Prediction of Stimulated Rock Volume Using Minimum-Volume Enclosing Ellipsoid Fitting Algorithm

Authors

  • Jun Cheng

DOI:

https://doi.org/10.54097/qkghb925

Keywords:

Hydraulic Fracturing; Microseismic Monitoring; Embedded Discrete Fracture Model; Critical Pore Pressure; Stimulate Rock Volumetric.

Abstract

This paper proposes an improved Embedded Discrete Fracture Model (EDFM) that integrates fluid flow-fracture mechanics mechanisms with microseismic event triggering criteria to achieve high-precision dynamic simulation of hydraulic fracture propagation and prediction of Stimulated Rock Volume (SRV).
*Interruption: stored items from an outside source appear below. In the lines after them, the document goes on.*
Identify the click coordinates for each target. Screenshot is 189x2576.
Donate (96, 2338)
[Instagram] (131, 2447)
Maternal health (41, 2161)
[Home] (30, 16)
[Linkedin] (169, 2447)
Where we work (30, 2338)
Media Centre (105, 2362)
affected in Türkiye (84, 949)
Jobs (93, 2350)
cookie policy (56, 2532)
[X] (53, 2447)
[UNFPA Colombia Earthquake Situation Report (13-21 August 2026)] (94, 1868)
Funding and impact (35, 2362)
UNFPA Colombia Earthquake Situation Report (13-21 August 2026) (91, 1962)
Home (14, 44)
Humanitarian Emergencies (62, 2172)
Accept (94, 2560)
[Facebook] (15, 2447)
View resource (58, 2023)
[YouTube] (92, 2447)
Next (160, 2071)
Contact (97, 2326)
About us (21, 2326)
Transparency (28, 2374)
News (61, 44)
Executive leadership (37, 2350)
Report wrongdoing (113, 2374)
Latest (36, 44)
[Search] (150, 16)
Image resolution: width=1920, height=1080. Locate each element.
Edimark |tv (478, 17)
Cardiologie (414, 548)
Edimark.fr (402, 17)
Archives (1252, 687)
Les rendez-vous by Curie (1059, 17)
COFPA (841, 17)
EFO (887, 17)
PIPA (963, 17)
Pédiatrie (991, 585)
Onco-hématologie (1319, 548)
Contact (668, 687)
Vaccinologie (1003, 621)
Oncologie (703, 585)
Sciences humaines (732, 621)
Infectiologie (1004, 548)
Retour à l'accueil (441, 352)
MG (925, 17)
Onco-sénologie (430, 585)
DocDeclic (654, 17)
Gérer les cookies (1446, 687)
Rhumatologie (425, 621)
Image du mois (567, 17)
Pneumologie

The model innovatively introduces critical pore pressure criteria and anisotropic permeability correction algorithms, addressing deficiencies in traditional PKN/KGD models that overlook matrix pore pressure and mixed fracture mechanisms. By combining Monte Carlo simulations with machine learning classification algorithms, microseismic event classification accuracy has been improved to 85%, while SR prediction errors have been reduced to within 8% compared to traditional methods. Case studies demonstrate that this model can effectively guide optimization in hydraulic fracturing design.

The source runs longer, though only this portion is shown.